• [PROBLEM A]:
From the piece on the White Sox coaching staff, pull out the part that opens with the words containing "Beginning with the" and closes with "make some changes.", copied word for word.

• [PAGE EXTRACT]:
"""

A lot of what I’m going to touch on will be taken directly from the end-of-season press conference with White Sox GM Rick Hahn, who, I assume, knows more about what’s going on within his own team than the fans who watch, so I will take his word about things that he is being, shall we say, “forceful” about. Because he is the man in charge.

Beginning with the coaching staff. I am not expecting much, if any, turnover. However, Hahn did make two statements that caught me off guard. First, he refused to say that the staff would remain intact. Second, he made a point of saying that this staff was built to foster player development. Which I found interesting considering that Don Cooper has been the pitching coach for 17 years and hitting coach Todd Steverson has been in his position since 2014. First base coach Daryl Boston has also been at his spot since 2013. So why these “player development” coaches were in place in 2016, for instance, I don’t know. I do, however, think that is giving Hahn some leeway to make some changes.

I do NOT, however, think that any of the previously mentioned coaches will be going anywhere. I had thought that, conceivably, third base coach Nick Capra could be moved elsewhere (he won’t be fired considering he’s been in the organization for well over 20 years as a coach and manager) to allow Birmingham Barons manager Omar Vizquel to have a spot on the MLB staff and, eventually, replace Rick Renteria. I now realize I was totally off on that because the Sox seem hellbent on allowing Renteria to manage as long as he wants to and Vizquel’s name has already been mentioned for the San Francisco Giants and Pittsburgh Pirates managerial openings. It’s hard to keep a good manager secret.

"""

• [DATA PROVIDED]:
"""

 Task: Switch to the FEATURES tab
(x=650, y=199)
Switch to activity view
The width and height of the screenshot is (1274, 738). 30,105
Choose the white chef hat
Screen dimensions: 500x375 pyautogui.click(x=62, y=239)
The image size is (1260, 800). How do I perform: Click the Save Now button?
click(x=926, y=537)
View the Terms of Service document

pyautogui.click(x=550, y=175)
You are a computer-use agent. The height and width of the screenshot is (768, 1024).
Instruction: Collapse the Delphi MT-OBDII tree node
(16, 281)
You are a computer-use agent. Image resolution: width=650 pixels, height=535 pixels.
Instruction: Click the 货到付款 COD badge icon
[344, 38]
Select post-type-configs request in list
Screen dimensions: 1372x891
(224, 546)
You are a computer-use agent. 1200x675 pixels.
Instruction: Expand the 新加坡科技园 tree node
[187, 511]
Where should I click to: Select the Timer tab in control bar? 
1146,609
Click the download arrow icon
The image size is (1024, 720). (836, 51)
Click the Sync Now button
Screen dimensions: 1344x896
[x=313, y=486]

"""

• [PROBLEM B]:
Lay out every one of the rows above as a numbered list, skipping any blank lines.

• [EXERCISE SOLUTION A]:
Beginning with the coaching staff. I am not expecting much, if any, turnover. However, Hahn did make two statements that caught me off guard. First, he refused to say that the staff would remain intact. Second, he made a point of saying that this staff was built to foster player development. Which I found interesting considering that Don Cooper has been the pitching coach for 17 years and hitting coach Todd Steverson has been in his position since 2014. First base coach Daryl Boston has also been at his spot since 2013. So why these “player development” coaches were in place in 2016, for instance, I don’t know. I do, however, think that is giving Hahn some leeway to make some changes.

• [EXERCISE SOLUTION B]:
1.  Task: Switch to the FEATURES tab
2. (x=650, y=199)
3. Switch to activity view
4. The width and height of the screenshot is (1274, 738). 30,105
5. Choose the white chef hat
6. Screen dimensions: 500x375 pyautogui.click(x=62, y=239)
7. The image size is (1260, 800). How do I perform: Click the Save Now button?
8. click(x=926, y=537)
9. View the Terms of Service document
10. pyautogui.click(x=550, y=175)
11. You are a computer-use agent. The height and width of the screenshot is (768, 1024).
12. Instruction: Collapse the Delphi MT-OBDII tree node
13. (16, 281)
14. You are a computer-use agent. Image resolution: width=650 pixels, height=535 pixels.
15. Instruction: Click the 货到付款 COD badge icon
16. [344, 38]
17. Select post-type-configs request in list
18. Screen dimensions: 1372x891
19. (224, 546)
20. You are a computer-use agent. 1200x675 pixels.
21. Instruction: Expand the 新加坡科技园 tree node
22. [187, 511]
23. Where should I click to: Select the Timer tab in control bar? 
24. 1146,609
25. Click the download arrow icon
26. The image size is (1024, 720). (836, 51)
27. Click the Sync Now button
28. Screen dimensions: 1344x896
29. [x=313, y=486]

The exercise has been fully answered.